Все, что называется инклюзией, интеграцией, подлежит уточнениям, иначе мы будем верить в одни слова, сопротивляться другим словам, а реальность не будет иметь к этим красивым схемам никакого отношения.
Нужно честнее говорить о проблемах, связанных с инклюзивным образованием. Исследования 2010-х годов показывают, что ученики в смешанном коллективе сталкиваются со снижением уверенности в себе, чувствуют себя изгоями: это следствие инклюзии без коммуникации. Такие вопросы надо обсуждать, как и другие, о которых вроде бы и не всегда удобно говорить. Например, что делать, чтобы дети, условно, «без особых потребностей» не замедлялись в своем развитии из-за инклюзивных программ: такой вопрос поступил докладчику.

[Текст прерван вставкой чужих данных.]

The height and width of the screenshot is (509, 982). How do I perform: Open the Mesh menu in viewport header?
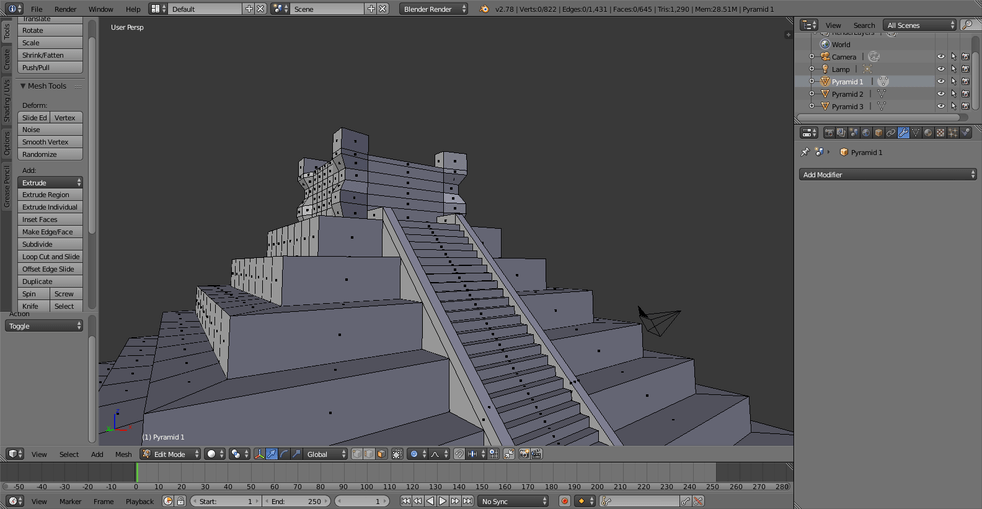click(x=123, y=454)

По мнению Елены Ярской-Смирновой, чтобы негативных эффектов в школе не было, нужна система помощи ученику и учителю. Прежде всего – ассистенты педагога, которые обеспечат разделение труда, будут помогать части детей на уроке (ассистент учителя) или на перемене (внеклассный тьютор).
Еще один фактор риска – отсутствие у учителя возможности высказаться, обсудить проблему с кем-то, кто признает, что у педагога могут быть трудности в инклюзивных практиках, может быть разное к ним отношение.

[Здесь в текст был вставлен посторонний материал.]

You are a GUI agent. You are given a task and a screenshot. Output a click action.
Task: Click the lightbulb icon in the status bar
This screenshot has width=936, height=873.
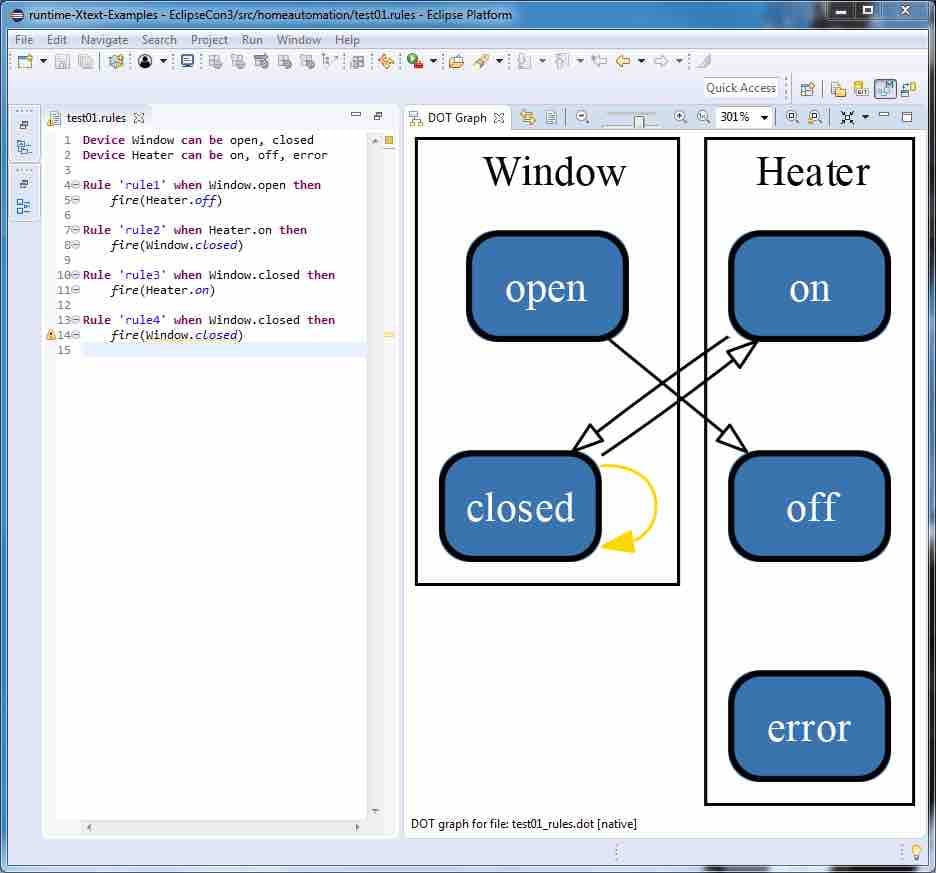click(916, 850)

Диалог о проблемах предотвратит выгорание. В целом, чтобы инклюзия развивалась, надо обсуждать и ее негативные стороны тоже – это поможет их сгладить.
Полную видеозапись семинара можно посмотреть здесь.
Доклад Елены Ярской-Смирновой «Интеграция и инклюзия: что это за понятия и какое имеют отношение к социальной политике и образованию?» (PDF, 3.76 Мб)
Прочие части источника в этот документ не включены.